Le foot, c'est d'abord un rapport entre un objectif (en terme de classement, mais aussi de jeu ou de développement du «capital joueurs»), un investissement et un résultat. Revue de détail des 20 clubs de L1.
Le foot, c’est d’abord un rapport entre un objectif (en terme de classement, mais aussi de jeu ou de développement du «capital joueurs»), un investissement et un résultat. Revue de détail des 20 clubs de L1.

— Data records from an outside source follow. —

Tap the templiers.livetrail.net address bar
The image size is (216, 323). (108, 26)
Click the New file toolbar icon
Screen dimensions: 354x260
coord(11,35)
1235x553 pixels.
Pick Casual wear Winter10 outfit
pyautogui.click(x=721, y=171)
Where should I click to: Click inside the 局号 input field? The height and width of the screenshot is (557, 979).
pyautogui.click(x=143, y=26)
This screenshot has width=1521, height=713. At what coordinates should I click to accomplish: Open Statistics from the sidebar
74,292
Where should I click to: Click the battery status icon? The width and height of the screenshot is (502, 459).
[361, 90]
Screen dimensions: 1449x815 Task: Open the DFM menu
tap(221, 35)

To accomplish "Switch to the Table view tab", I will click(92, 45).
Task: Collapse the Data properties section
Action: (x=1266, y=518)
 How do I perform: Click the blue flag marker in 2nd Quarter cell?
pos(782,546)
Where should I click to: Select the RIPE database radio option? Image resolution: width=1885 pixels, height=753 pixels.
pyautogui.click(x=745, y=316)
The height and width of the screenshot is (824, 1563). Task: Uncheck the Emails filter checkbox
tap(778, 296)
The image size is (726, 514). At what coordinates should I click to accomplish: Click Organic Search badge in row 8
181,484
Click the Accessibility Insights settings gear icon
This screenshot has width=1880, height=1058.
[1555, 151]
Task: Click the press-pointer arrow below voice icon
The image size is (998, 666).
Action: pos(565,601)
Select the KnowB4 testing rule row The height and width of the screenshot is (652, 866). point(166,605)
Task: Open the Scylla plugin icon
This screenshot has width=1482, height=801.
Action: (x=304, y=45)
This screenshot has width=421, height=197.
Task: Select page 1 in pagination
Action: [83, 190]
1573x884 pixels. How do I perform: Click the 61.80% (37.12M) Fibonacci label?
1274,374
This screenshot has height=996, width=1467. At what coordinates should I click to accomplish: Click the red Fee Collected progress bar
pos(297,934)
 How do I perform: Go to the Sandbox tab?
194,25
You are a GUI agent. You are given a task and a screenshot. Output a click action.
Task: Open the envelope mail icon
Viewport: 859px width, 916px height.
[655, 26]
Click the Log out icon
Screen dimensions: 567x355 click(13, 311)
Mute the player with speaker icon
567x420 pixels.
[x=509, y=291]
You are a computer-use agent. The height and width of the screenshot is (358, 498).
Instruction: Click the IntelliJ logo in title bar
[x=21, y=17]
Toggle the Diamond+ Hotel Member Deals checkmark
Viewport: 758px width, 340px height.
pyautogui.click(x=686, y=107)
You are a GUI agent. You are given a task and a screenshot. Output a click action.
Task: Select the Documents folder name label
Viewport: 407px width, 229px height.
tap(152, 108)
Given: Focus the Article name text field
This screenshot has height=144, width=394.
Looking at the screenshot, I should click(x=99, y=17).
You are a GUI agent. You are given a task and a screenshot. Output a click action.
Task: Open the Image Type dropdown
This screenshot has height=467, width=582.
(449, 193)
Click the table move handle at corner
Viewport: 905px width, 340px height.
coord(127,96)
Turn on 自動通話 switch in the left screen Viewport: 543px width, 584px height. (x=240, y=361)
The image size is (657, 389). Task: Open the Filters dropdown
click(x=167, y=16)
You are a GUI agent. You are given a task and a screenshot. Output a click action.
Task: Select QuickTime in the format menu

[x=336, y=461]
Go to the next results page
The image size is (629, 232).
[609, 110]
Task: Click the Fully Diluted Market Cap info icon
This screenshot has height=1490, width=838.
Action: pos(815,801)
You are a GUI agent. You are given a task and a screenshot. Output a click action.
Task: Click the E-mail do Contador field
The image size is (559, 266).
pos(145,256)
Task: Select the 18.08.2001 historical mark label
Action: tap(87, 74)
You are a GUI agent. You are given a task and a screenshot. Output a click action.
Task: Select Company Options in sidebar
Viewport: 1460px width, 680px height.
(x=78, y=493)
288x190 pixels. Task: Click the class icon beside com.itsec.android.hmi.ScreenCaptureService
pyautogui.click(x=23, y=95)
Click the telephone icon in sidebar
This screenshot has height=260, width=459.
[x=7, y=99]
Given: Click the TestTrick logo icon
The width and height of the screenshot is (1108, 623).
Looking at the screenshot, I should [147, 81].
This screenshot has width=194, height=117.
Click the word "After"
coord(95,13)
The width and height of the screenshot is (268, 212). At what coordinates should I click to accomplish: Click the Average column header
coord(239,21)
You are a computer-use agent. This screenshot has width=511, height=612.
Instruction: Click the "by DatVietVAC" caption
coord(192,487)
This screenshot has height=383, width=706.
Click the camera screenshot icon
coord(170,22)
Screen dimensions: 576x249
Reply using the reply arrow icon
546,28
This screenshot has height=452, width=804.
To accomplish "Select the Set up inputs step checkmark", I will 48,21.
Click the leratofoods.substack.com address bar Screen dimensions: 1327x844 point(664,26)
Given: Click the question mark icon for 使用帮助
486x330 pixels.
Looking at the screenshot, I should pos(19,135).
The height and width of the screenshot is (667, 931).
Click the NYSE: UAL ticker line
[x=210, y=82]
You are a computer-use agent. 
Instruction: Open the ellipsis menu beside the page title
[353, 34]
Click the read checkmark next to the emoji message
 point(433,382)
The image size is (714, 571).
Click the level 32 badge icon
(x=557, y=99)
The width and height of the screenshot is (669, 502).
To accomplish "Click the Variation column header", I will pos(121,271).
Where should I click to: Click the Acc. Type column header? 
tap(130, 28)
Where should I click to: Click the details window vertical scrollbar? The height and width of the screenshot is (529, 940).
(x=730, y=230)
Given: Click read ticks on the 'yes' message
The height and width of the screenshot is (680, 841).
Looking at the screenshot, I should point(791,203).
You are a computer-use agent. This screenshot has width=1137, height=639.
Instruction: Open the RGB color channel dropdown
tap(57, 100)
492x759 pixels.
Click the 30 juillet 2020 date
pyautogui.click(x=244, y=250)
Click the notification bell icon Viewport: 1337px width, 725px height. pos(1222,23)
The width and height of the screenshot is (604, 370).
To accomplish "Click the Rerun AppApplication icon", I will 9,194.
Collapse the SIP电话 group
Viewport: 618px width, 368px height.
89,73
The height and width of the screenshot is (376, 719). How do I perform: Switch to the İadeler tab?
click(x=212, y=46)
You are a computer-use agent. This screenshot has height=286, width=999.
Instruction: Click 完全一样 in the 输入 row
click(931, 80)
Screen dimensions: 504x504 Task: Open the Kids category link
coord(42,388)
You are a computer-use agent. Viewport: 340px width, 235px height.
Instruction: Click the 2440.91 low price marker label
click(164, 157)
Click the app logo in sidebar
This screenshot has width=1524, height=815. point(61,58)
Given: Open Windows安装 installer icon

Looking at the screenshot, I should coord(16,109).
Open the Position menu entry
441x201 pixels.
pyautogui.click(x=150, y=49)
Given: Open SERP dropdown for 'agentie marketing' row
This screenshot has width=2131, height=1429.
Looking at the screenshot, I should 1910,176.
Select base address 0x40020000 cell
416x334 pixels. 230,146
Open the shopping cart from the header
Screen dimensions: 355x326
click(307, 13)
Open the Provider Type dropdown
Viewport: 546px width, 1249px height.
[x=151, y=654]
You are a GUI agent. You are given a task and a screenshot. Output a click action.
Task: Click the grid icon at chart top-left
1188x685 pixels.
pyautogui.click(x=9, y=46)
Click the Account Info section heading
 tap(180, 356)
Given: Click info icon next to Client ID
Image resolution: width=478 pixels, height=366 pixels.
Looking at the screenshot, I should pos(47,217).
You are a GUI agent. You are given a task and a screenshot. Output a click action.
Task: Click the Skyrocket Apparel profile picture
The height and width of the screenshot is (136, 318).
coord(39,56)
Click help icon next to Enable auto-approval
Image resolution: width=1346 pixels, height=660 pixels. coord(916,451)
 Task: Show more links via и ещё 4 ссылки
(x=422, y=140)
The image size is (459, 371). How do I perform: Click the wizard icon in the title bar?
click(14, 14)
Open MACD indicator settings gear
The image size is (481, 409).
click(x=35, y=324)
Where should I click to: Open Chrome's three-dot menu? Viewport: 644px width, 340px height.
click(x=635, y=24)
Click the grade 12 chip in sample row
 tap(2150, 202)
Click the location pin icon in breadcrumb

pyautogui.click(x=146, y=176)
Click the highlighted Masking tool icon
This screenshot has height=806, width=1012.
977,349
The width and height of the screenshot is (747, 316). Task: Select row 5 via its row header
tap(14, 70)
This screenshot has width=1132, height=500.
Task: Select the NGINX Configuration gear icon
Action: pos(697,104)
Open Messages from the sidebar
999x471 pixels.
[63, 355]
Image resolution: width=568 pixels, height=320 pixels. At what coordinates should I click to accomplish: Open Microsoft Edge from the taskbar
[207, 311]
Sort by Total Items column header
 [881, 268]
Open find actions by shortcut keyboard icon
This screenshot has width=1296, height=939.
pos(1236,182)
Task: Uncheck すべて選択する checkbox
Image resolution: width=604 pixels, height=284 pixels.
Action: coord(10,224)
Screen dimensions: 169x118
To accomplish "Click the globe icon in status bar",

Après avoir remporté le défi du jeu et des résultats, les Girondins de Bordeaux (1er) s’attaquaient cette saison à celui de la constance : c’est réglé - 14 victoires en 19 matchs - et ce qu’ils ont laissé voir sur le front européen (le Bayern Munich battu deux fois, la Juventus nettement dominée) est très intrigant. Troisième de L1 avec 30 millions de budget, le promu Montpellier casse la baraque : c’est jeune et ça joue vite. Le FC Lorient (8e) développe le meilleur football de France. Ce que l’entraîneur Francis Gillot parvient à faire d’un FC Sochaux (15e, deux matchs en moins) vulnérable - un seul attaquant de haut niveau dans l’effectif, jeunes promus en masse faute de pouvoir recruter - est d’autant plus exceptionnel que son équipe essaie de jouer au sol, avec un souci constant de construction et de propreté. Interdit de recrutement à l’intersaison, le RC Lens (13e) fait ce qu’il peut.
Avec ses six derniers matchs gagnés - et une moyenne de buts inscrits surréaliste de 3,8 -, Lille (2e) est la nouvelle terreur de la Ligue 1. Reste un sentiment étrange, comme si on n’en avait pas tout à fait terminé avec les conséquences des secousses estivales - l’entraîneur viré puis rappelé, le directeur sportif viré à son tour - et que les joueurs étaient contraints de tracer leur chemin seuls. Valenciennes (10e) s’est gagné le surnom de «petit Barça» pour la qualité de son jeu, preuve que la page Antoine Kombouaré est tournée - ce qui n’allait pas de soi. Auxerre (5e) et sa défense d’acier (15 buts encaissés) marchent à l’ombre.
Qu’il soit dit une bonne fois pour toutes que le Paris-Saint-Germain n’a pas l’effectif (alors qu’il a le budget, curieusement) pour viser le haut du tableau : sa 7e place est donc bonne à prendre, surtout si l’on tient compte des blessures qui ont accablé son meilleur joueur, Guillaume Hoarau, que l’on n’a pratiquement pas vu depuis août. Les plus : deux recrues (Mevlut Erding et Christophe Jallet) au top, signe que les temps changent. Les moins : la qualité de jeu et l’ambiance sinistre du Parc des Princes.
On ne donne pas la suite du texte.